Вирановский, блестящий генштабист, принял полкового командира, будучи предупрежден о его прибытии заранее, по-фронтовому просто:

— Заходите, Михаил Гордеевич. Как добрались до Ясс?

— Без осложнений, господин генерал. Ни австрийцы, ни комитет помехами не стали.

— Ну и прекрасно. Как дела в Замостском полку?

— Позицию держит. Как вы знаете, австрийцы в последней разведке боем на полковом участке успеха не имели.

— Да, было у вас такое дело. Теперь на фронте затишье. Вчерашние противники начали то там, то здесь брататься. Как у вас?

— Я своих солдат предупредил, что сам лягу за «максим», если кто потащится к австрийцам за их водкой и колбасой.

— Подействовало?

— Еще как! В последнем бою показал своим бойцам, как могу владеть пулеметом.

— Что комитет ответил на ваше предупреждение любителям угощения за чужой счет?

— Назвали корниловцем.

— Что ж, могло быть и хуже. О причине вызова в штаб фронта знаете?

— Точно так. Из разговора с начальником дивизии генерал-майором фон Тимротом.

— Тогда, Михаил Гордеевич, я проясню вам ситуацию с назначением. Комитетчики «съели» Павла Марковича Адрианова, начальника соседней с вами 14-й дивизии. Выбор пал на вас.

— Почему, позвольте спросить, господин генерал.

— Скрывать не буду. Наш Щербачев Дмитрий Григорьевич, как помощник главнокомандующего короля Фердинанда, считает вас примерным полковым командиром. Равно как и я. За вами фронтовой опыт, Академия Генштаба, Вам надо расти на войне. Отсюда и предложение на новую должность. Генеральскую, что ни говори.

— Благодарю за признание.

— Но это еще не все, Михаил Гордеевич. У Щербачева есть к вам личное предложение. Оно касается положения дел на фронте. Вы же видите, как Русский фронт разваливается, а наша армия теряет свою боеспособность?

— Как не видеть, когда тому пример мой 60-й Замостский полк.

— Что ваш полк! Он еще дерется на передовой.
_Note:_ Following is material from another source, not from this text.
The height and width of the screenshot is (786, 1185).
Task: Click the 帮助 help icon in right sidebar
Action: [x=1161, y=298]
В 14-й дивизии, которая вам предлагается, дела с дисциплиной и боевым настроем пехотинцев гораздо хуже.

— Хуже?

— Несомненно. Такое впечатление, что солдатские комитеты с людьми совладать уже не в силах. Уже не газеты читают на митингах, а пьют в ротах открыто. А что бывает после — вам рассказывать не стоит. От военных контрразведчиков донесения идут такие пухлые, как дешевые романы о войне.

— Дисциплину можно укрепить, господин генерал.
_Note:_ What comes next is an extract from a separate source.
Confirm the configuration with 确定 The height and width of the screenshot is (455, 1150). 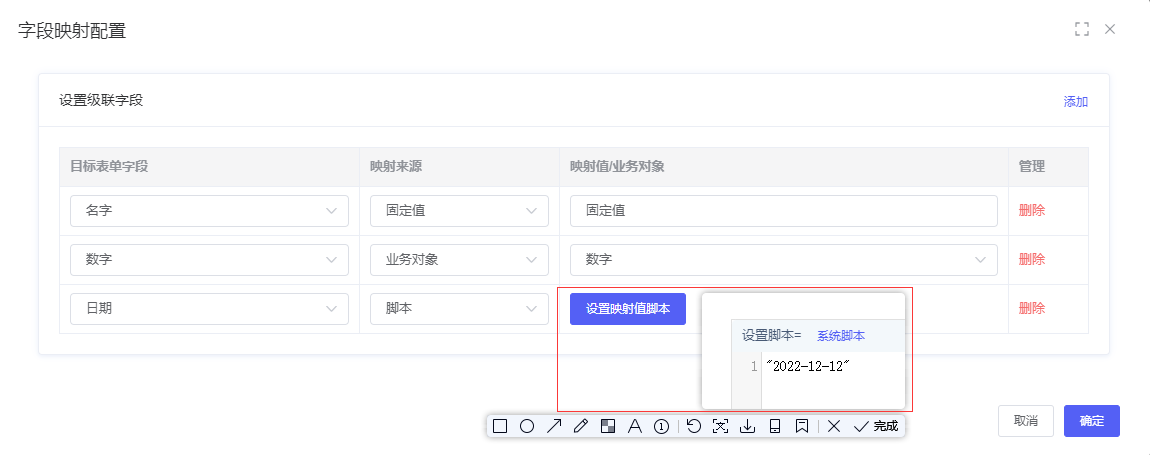[x=1091, y=421]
— Михаил Гордеевич, скажи на милость, как?

— Ударничеством, сколачиванием частей добровольцев.

— Ударники Лавра Георгиевича Корнилова фронты стабилизировать не смогли. Это, надо признать, уже состоявшийся факт. Даже хуже получилось — из неустойчивых полков в батальоны ударников ушел самый стойкий солдатский элемент.

— А добровольчество? Ведь русская армия всегда была сильна духом волонтеров, бойцов-охотников.

— Здесь я с вами согласен, Михаил Гордеевич. О добровольчестве сегодня на нашем фронте с вами и хочет поговорить Щербачев…

С генералом от инфантерии Дмитрием Григорьевичем Щербачевым полковник-генштабист знаком лично не был. Хотя ему не раз приходилось наблюдать этого боевого генерала во фронтовой обстановке, всегда чем-то озабоченного, требовательного к командирам, заботливого о солдатском быте в окопной жизни.

Щербачев окончил Орловскую Бахтина военную гимназию и престижное Михайловское артиллерийское училище. Служил сперва в армейской конной артиллерии, затем в гвардейской конно-артиллерийской бригаде. В 1884 году по первому разряду окончил Николаевскую академию Генерального штаба. После этого командовал ротой и батальоном лейб-гвардии Егерского полка, потом служил в штабе войск Гвардии.

Перспективный офицер рос быстро. В сорок один год был уже начальником штаба 2-й гвардейской пехотной дивизии. Затем три года стажировался в командовании 145-м пехотным Новочеркасским полком, после чего его вернули в войска Гвардии, вверив ему гвардейцев-павловцев одного из старейших полков русской армии.